Paolucci (Pd): sui problemi Sevel la Regione apra un confronto

16 Febbraio 2023

ATESSA. «La Regione Abruzzo attivi un tavolo con istituzioni, parti sociali, lavoratori e Stellantis per garantire i livelli occupazionali e per conoscere e monitorare il piano rilancio dello...

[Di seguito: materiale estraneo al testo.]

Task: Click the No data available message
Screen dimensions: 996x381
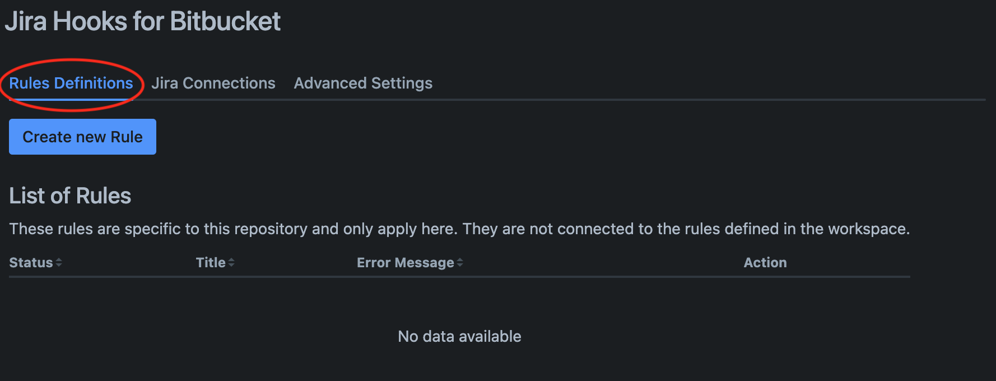Action: (459, 336)
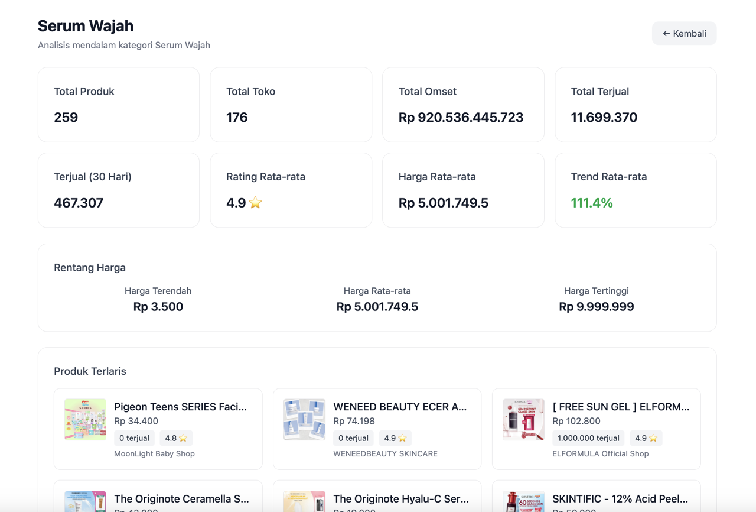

ATESSA. «La Regione Abruzzo attivi un tavolo con istituzioni, parti sociali, lavoratori e Stellantis per garantire i livelli occupazionali e per conoscere e monitorare il piano rilancio dello stabilimento». Il capogruppo Pd in consiglio regionale, Silvio Paolucci, ha presentato una interpellanza all'esecutivo regionale sull'attuale situazione vissuta dal tessuto industriale che gravita sullo stabilimento Fca Italy, ex Sevel, da ieri fermo per l'ennesima volta a causa della carenza di forniture.
«La Sevel ha perso 1.000 lavoratori somministrati dal 2021 al 2022», rimarca Paolucci, «dal 2019 il gruppo Stellantis fabbrica i veicoli anche in Polonia, sottraendo commesse alla Val di Sangro, una delle piazze storiche d’Italia per la produzione di Ducato, Citroen Jumper, Peugeot Boxer e Opel/Vauxhall Movano. La produzione, con il Covid, ha subito una brutta battuta d’arresto, tanto da convincere il gruppo a cambiare strategia per recuperare commesse e livelli: è arrivato il momento di muoversi e di sapere cosa il governo regionale può fare per evitare che si presentino gli scenari più temibili. Restiamo in attesa di capire cosa sta facendo la Regione perché sia garantita la competitività, la produzione e il mantenimento dei livelli occupazionali nello stabilimento ex Sevel di Atessa», incalza il capogruppo Pd. «Ci chiediamo se non sia il caso, tramite l’assessorato alle Attività produttive, di chiedere a Stellantis qualche notizia in più sul piano industriale, sugli investimenti e le produzioni che intende portare all’ex Sevel di Atessa. Ma soprattutto urge istituire un tavolo di confronto permanente, al ministero delle UImprese e del made in Italy, con il coinvolgimento di Stellantis, delle rappresentanze sindacali, delle imprese dell'indotto e delle istituzioni locali».
A preoccupare è anche la situazione dell'indotto legato a Fca Italy e composto da diversi stabilimenti mono clienti Stellantis. «Il comparto andrebbe seguito di più e meglio dalla Regione», rimarca Paolucci, «emancipato a livello di tecnologia, innovazione e con l'obiettivo di valorizzare le professionalità acquisite, favorire la riconversione delle produzioni in modo sostenibile e aprirlo di più al mercato, evitando una mono-committenza che potrebbe essere sempre più problematica per il futuro. Ma fino ad oggi non lo abbiamo visto accadere e non è pensabile, con i segnali e i numeri che arrivano da quello stabilimento, di restare ancora con le mani in mano». (d.d.l.)